• _Problem requirements_: Repeat the stretch of the entries from the start through the line that contains "point(72,21)", both ends included, exactly as they appear.

[Item position entries]
==========

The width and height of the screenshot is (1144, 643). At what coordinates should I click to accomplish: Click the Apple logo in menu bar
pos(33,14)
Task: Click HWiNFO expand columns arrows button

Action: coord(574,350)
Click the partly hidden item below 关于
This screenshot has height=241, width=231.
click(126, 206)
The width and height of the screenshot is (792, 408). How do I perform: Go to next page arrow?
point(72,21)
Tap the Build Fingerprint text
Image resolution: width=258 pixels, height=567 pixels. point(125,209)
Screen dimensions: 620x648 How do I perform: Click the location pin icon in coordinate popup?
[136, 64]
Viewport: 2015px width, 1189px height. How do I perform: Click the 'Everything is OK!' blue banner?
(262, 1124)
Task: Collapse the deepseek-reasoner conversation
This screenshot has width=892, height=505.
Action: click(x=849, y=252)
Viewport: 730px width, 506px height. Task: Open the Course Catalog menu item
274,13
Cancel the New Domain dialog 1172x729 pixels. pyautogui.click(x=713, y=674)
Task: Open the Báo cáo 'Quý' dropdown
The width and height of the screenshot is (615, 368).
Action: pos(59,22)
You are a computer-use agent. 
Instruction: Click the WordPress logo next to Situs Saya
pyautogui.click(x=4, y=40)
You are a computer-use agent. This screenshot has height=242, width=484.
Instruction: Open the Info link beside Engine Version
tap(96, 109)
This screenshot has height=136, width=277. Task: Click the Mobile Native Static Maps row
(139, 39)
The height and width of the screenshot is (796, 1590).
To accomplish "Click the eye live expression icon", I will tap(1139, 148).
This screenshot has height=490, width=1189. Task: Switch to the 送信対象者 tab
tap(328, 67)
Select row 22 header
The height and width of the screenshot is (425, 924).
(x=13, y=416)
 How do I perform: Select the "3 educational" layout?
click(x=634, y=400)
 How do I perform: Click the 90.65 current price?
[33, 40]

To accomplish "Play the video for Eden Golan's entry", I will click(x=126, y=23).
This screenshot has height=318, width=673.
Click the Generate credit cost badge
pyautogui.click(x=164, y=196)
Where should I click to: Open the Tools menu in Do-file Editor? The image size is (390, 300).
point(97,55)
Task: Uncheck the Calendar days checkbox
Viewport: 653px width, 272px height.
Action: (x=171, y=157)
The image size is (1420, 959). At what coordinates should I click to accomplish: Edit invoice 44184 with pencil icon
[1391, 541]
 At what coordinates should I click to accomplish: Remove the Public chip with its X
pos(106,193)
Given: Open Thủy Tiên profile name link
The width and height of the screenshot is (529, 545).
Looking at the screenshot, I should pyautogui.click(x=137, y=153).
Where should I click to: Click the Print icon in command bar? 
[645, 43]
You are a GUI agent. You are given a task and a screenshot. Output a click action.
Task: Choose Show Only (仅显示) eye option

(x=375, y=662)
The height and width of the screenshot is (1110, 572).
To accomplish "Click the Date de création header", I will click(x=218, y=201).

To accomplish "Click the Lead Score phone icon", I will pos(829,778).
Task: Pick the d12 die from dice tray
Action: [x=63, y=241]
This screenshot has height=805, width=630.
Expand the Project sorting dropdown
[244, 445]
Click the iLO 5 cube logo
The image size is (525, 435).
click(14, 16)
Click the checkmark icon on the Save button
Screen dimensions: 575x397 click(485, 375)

==========

• _Task answer_:
The width and height of the screenshot is (1144, 643). At what coordinates should I click to accomplish: Click the Apple logo in menu bar
pos(33,14)
Task: Click HWiNFO expand columns arrows button

Action: coord(574,350)
Click the partly hidden item below 关于
This screenshot has height=241, width=231.
click(126, 206)
The width and height of the screenshot is (792, 408). How do I perform: Go to next page arrow?
point(72,21)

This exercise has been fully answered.